▶ _Exercise_: Taking the line with "This screenshot has height=1460, width=728." as the first and the last line of the entries as the final one, copy that span exactly.

Records from a data collection
---*---
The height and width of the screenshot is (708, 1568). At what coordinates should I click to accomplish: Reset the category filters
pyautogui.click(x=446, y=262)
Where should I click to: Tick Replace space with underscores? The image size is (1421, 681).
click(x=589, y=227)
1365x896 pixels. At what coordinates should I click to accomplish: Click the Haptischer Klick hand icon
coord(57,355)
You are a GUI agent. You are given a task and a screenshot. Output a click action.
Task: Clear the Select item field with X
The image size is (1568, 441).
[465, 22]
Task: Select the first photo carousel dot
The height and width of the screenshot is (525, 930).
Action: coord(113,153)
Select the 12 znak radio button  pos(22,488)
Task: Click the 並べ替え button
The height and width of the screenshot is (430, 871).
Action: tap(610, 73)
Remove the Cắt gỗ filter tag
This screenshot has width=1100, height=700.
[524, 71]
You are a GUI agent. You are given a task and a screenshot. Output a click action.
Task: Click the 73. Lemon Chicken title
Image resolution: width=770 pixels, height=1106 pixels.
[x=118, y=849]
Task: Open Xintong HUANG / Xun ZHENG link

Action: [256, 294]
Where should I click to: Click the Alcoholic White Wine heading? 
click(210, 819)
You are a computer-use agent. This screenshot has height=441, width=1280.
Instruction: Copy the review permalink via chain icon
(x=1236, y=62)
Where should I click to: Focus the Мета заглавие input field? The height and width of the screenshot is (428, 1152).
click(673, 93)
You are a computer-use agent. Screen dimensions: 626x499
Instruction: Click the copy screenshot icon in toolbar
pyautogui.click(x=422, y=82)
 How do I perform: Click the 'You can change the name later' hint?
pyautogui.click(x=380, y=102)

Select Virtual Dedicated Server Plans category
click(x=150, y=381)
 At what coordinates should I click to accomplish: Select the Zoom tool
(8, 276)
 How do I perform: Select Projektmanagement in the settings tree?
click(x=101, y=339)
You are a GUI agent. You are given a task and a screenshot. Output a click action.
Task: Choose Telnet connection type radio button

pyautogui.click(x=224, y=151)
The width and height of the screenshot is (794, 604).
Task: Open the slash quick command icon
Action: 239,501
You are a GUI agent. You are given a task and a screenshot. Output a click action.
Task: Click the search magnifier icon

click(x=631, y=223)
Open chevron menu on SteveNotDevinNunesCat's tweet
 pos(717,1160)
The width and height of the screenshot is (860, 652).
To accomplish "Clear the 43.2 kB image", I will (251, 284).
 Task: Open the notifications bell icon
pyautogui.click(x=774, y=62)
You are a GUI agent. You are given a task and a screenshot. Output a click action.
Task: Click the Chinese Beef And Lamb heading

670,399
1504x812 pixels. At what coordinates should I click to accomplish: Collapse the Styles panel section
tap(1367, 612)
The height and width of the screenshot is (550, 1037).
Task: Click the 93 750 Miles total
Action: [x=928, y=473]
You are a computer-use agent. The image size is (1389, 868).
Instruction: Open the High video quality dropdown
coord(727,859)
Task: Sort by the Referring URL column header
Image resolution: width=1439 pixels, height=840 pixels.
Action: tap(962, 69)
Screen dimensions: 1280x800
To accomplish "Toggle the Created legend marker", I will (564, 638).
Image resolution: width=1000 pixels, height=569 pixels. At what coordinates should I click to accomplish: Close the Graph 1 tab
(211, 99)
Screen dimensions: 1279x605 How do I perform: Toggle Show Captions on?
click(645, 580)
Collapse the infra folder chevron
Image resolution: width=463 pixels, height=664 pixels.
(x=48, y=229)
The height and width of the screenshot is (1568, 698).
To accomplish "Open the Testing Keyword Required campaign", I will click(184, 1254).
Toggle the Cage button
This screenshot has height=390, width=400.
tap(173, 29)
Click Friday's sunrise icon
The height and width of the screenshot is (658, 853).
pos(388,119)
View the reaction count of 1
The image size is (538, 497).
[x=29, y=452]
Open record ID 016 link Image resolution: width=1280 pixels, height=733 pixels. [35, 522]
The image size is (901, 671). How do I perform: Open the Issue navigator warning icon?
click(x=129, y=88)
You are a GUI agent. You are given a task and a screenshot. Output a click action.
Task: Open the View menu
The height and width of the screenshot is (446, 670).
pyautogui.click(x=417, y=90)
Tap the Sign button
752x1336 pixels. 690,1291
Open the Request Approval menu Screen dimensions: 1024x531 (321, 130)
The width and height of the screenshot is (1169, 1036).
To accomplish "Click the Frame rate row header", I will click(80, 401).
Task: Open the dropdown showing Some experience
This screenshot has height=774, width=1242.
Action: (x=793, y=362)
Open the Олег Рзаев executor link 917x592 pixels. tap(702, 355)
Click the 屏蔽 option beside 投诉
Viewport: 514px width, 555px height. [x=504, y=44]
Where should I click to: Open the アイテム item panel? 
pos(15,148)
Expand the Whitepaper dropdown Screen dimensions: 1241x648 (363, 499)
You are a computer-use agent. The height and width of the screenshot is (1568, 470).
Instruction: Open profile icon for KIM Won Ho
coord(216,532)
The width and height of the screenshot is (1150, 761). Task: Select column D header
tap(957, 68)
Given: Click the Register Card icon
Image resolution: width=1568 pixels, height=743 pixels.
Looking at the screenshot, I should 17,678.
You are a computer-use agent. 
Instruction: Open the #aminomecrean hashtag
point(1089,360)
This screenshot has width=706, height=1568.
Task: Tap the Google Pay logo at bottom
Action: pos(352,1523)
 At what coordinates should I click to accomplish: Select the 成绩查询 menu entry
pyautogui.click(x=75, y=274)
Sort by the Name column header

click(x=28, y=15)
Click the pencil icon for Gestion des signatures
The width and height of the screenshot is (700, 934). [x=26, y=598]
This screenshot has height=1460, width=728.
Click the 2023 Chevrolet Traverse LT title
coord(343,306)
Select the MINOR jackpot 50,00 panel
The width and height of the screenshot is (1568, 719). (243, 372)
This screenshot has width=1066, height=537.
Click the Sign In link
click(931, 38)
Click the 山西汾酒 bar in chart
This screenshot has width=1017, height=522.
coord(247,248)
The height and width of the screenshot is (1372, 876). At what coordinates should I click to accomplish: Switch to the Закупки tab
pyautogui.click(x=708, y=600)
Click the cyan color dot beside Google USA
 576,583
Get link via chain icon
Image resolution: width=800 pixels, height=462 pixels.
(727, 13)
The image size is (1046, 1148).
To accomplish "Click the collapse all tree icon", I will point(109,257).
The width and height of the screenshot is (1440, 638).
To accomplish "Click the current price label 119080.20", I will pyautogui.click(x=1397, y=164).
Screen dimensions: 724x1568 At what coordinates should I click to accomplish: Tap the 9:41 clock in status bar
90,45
---*---
▶ _Exercise solution_:
This screenshot has height=1460, width=728.
Click the 2023 Chevrolet Traverse LT title
coord(343,306)
Select the MINOR jackpot 50,00 panel
The width and height of the screenshot is (1568, 719). (243, 372)
This screenshot has width=1066, height=537.
Click the Sign In link
click(931, 38)
Click the 山西汾酒 bar in chart
This screenshot has width=1017, height=522.
coord(247,248)
The height and width of the screenshot is (1372, 876). At what coordinates should I click to accomplish: Switch to the Закупки tab
pyautogui.click(x=708, y=600)
Click the cyan color dot beside Google USA
 576,583
Get link via chain icon
Image resolution: width=800 pixels, height=462 pixels.
(727, 13)
The image size is (1046, 1148).
To accomplish "Click the collapse all tree icon", I will point(109,257).
The width and height of the screenshot is (1440, 638).
To accomplish "Click the current price label 119080.20", I will pyautogui.click(x=1397, y=164).
Screen dimensions: 724x1568 At what coordinates should I click to accomplish: Tap the 9:41 clock in status bar
90,45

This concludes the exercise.